- **EXERCISE**
Please return every line of the records below that holds the word "agent".

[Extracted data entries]
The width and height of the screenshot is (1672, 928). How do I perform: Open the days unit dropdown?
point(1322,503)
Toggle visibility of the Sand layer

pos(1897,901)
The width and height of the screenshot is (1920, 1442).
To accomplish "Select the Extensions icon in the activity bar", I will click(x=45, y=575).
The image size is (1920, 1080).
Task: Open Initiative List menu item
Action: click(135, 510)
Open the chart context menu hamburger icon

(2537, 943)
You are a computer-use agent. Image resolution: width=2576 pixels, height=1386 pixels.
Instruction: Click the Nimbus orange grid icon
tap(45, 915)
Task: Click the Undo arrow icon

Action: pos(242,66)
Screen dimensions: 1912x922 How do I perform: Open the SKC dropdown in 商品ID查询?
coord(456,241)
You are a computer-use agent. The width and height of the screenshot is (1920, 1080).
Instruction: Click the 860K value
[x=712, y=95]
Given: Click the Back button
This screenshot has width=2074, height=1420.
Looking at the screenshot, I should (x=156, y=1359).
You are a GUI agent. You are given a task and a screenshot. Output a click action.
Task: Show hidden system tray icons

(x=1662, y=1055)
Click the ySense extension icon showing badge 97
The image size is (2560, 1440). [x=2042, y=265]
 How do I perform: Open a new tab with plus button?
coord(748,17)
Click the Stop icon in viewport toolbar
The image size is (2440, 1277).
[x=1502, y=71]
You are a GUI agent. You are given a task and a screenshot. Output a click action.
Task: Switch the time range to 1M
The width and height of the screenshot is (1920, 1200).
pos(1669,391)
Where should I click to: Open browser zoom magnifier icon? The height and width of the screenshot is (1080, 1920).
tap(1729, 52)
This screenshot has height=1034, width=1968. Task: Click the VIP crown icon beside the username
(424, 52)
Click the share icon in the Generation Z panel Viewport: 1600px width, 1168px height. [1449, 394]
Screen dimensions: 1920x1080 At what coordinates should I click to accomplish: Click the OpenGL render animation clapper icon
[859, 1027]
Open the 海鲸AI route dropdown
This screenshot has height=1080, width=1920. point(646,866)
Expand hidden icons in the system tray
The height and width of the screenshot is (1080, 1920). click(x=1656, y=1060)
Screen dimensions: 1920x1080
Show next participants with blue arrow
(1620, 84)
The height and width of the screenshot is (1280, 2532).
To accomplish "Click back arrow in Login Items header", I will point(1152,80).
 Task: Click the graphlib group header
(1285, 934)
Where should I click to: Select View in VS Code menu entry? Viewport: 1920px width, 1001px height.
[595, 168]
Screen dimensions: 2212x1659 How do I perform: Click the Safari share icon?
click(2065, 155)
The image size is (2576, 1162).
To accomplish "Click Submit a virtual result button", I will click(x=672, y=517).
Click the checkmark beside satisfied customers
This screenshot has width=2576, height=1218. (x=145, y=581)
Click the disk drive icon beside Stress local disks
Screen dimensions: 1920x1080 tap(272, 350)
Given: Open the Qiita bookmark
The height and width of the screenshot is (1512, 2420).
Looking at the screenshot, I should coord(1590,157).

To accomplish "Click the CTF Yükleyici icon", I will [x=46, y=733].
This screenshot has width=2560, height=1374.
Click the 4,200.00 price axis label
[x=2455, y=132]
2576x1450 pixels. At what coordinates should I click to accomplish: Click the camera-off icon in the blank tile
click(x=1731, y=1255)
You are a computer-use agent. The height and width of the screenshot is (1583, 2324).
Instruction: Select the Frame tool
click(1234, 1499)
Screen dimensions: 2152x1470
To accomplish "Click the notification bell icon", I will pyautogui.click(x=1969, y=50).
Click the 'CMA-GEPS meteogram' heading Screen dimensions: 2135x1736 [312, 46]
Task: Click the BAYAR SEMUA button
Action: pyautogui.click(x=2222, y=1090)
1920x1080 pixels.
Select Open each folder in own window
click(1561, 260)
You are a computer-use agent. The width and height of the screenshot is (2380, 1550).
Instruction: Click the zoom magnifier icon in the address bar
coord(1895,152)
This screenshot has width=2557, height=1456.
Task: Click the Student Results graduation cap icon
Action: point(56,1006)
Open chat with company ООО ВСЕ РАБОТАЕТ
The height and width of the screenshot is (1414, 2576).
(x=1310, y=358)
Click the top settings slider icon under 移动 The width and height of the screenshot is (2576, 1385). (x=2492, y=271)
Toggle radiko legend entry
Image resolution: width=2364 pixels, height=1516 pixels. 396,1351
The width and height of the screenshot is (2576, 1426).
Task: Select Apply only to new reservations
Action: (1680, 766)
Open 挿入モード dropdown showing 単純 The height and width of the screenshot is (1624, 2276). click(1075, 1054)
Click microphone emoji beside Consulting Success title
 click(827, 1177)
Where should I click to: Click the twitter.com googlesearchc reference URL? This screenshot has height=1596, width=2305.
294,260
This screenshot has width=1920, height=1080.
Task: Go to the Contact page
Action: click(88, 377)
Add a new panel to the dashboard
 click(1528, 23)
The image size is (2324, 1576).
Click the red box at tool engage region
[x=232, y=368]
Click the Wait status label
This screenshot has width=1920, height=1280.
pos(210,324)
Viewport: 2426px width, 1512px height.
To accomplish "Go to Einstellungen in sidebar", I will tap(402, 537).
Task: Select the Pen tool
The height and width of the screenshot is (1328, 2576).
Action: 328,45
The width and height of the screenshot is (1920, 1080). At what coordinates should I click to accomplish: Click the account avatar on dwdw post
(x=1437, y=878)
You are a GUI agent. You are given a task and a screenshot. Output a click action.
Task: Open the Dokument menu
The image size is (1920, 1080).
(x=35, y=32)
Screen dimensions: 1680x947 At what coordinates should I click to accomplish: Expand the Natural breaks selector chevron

- **YOUR RESPONSE**
You are a computer-use agent. Image resolution: width=2576 pixels, height=1386 pixels.
You are a computer-use agent. The width and height of the screenshot is (1920, 1080).
You are a GUI agent. You are given a task and a screenshot. Output a click action.
You are a GUI agent. You are given a task and a screenshot. Output a click action.
You are a computer-use agent. The height and width of the screenshot is (1583, 2324).
You are a computer-use agent. The width and height of the screenshot is (2380, 1550).
You are a GUI agent. You are given a task and a screenshot. Output a click action.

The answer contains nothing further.